*Extracted records*
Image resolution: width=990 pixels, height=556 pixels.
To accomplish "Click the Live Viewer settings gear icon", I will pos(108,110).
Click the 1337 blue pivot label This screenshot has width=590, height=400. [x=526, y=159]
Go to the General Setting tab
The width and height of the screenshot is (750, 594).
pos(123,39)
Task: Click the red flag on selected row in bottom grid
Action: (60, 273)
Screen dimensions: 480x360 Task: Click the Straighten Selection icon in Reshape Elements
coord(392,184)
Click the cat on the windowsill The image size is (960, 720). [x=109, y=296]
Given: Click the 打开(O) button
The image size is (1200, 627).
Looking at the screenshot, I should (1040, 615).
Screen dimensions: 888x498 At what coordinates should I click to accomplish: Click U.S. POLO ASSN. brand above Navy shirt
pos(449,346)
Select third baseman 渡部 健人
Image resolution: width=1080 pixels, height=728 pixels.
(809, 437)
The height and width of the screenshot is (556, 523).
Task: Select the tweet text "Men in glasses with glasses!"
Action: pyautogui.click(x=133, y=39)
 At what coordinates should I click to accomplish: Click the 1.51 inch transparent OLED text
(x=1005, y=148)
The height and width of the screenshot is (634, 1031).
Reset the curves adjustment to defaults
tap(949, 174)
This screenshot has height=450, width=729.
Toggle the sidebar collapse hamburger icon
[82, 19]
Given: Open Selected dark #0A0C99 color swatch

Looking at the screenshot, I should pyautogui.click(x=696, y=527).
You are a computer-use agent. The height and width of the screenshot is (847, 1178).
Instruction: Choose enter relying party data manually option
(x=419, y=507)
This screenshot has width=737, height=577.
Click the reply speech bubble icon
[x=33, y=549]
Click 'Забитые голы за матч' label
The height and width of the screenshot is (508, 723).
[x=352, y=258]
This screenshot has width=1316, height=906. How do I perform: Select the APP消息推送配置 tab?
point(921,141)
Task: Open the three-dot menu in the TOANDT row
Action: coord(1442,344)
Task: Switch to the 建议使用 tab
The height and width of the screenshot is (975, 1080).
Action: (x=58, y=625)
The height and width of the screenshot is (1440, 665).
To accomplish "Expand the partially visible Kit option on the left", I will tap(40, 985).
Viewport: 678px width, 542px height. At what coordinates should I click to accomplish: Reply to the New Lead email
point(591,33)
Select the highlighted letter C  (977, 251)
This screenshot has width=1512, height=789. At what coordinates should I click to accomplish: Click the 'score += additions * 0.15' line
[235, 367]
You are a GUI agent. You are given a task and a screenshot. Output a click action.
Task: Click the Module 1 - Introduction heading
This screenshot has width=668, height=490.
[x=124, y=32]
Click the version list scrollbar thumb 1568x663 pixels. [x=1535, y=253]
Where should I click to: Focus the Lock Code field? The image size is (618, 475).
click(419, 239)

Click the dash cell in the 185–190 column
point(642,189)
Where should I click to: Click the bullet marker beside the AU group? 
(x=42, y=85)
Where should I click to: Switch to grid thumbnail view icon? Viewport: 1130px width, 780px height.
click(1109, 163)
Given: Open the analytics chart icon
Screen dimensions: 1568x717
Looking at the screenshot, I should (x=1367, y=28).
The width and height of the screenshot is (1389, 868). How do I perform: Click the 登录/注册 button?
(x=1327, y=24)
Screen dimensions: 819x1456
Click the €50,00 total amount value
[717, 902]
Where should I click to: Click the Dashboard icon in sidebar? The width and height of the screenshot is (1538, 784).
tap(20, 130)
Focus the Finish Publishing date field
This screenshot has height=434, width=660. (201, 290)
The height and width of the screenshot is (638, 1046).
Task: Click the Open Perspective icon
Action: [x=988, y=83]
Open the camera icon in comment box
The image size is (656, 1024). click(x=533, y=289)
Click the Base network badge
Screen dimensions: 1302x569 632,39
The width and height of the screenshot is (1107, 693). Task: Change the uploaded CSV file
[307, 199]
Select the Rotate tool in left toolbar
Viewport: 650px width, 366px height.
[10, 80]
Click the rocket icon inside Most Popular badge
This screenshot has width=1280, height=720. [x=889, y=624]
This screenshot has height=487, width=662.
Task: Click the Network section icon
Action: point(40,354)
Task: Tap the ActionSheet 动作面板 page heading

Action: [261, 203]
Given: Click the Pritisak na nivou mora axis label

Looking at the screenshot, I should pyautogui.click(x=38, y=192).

*How to complete this task*
Copy out every line of the listing where the word "agent" occurs.

*Exercise solution*
You are a computer-use agent. The height and width of the screenshot is (847, 1178).
You are a GUI agent. You are given a task and a screenshot. Output a click action.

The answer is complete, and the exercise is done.